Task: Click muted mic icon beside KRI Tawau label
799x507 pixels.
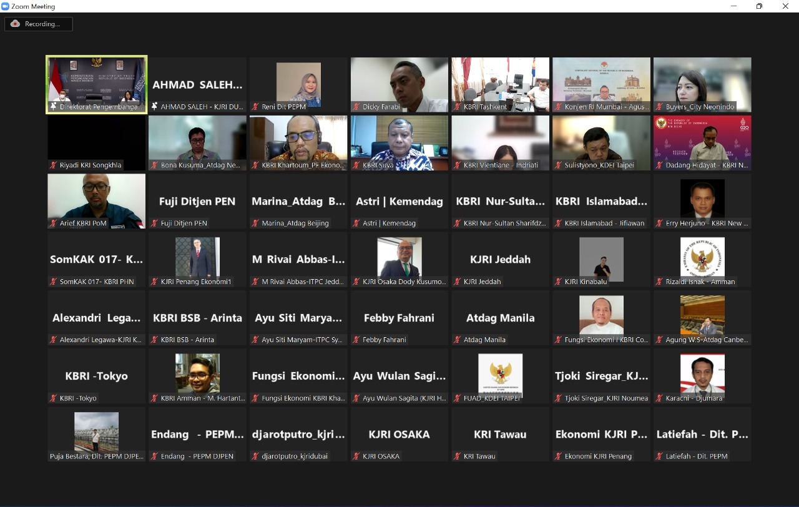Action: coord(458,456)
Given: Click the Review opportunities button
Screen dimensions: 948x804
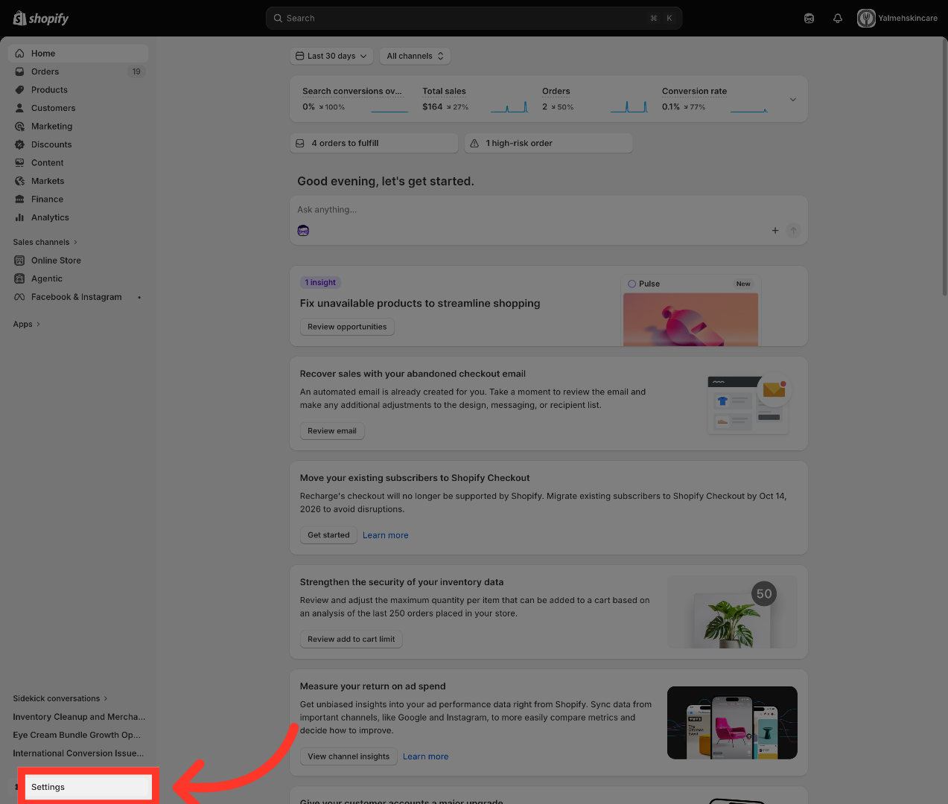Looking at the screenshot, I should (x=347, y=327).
= = = =
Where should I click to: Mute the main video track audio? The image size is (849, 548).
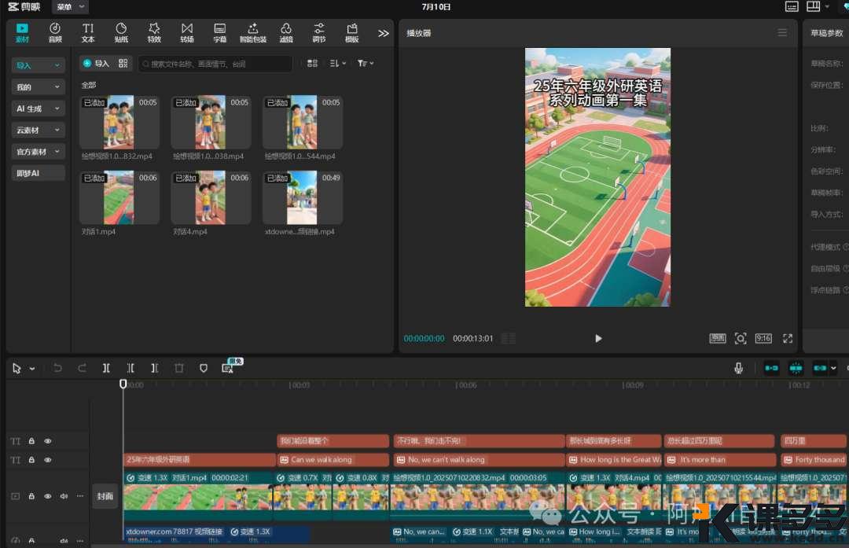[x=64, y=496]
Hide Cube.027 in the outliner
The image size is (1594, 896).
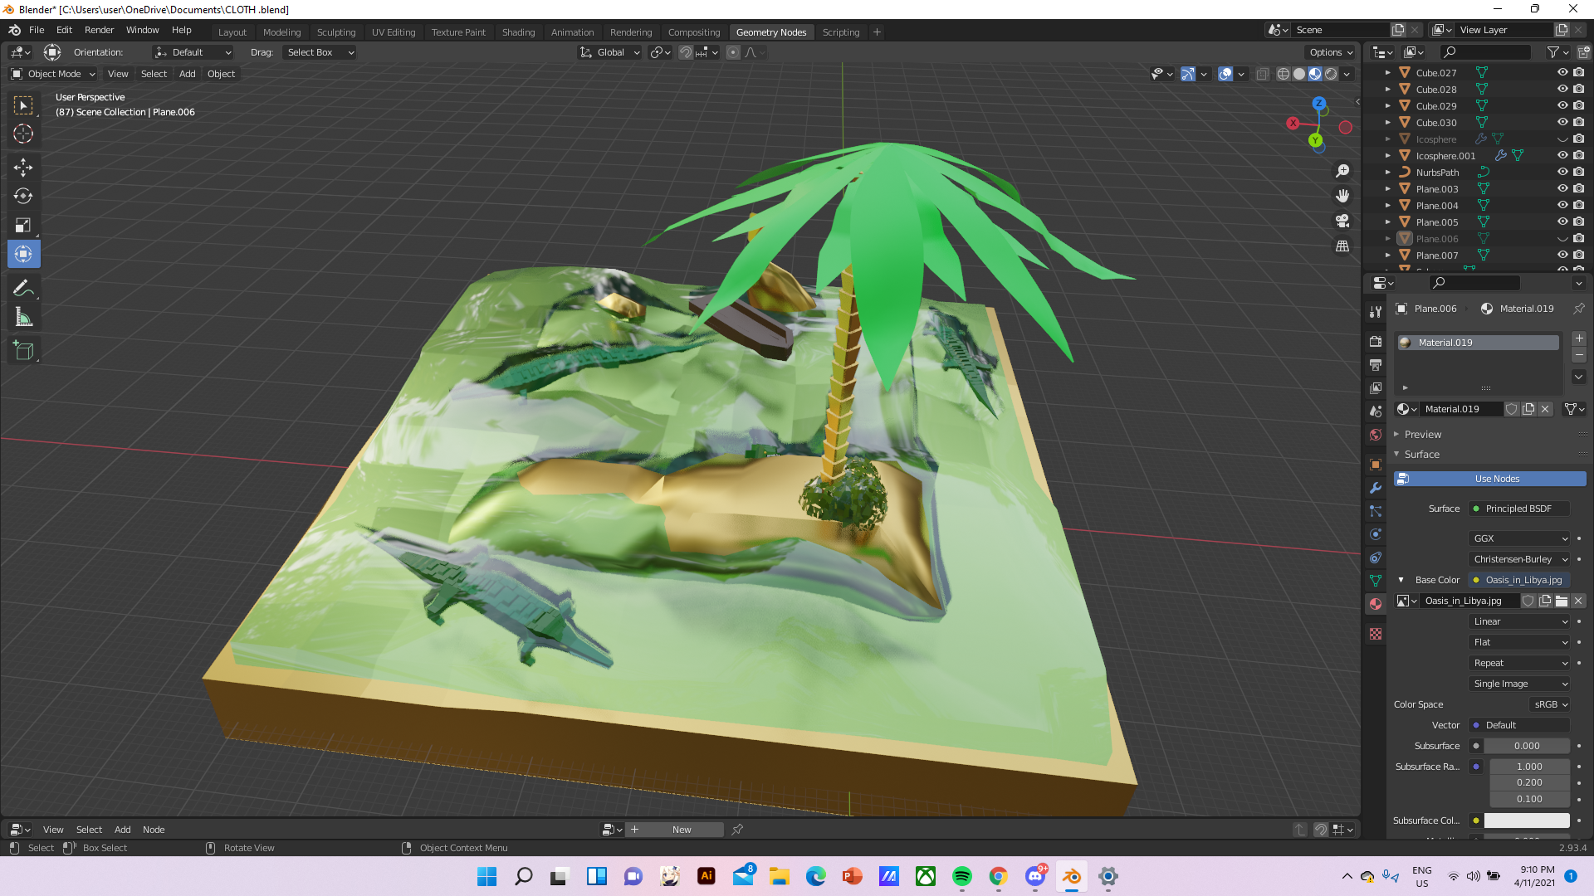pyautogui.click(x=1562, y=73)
= = = =
Return the entries from the line with "Hide Cube.027 in the outliner" to the line with "pyautogui.click(x=1562, y=73)", both lines included, copied word for word. Leave out the pictures.

Hide Cube.027 in the outliner
The image size is (1594, 896).
pyautogui.click(x=1562, y=73)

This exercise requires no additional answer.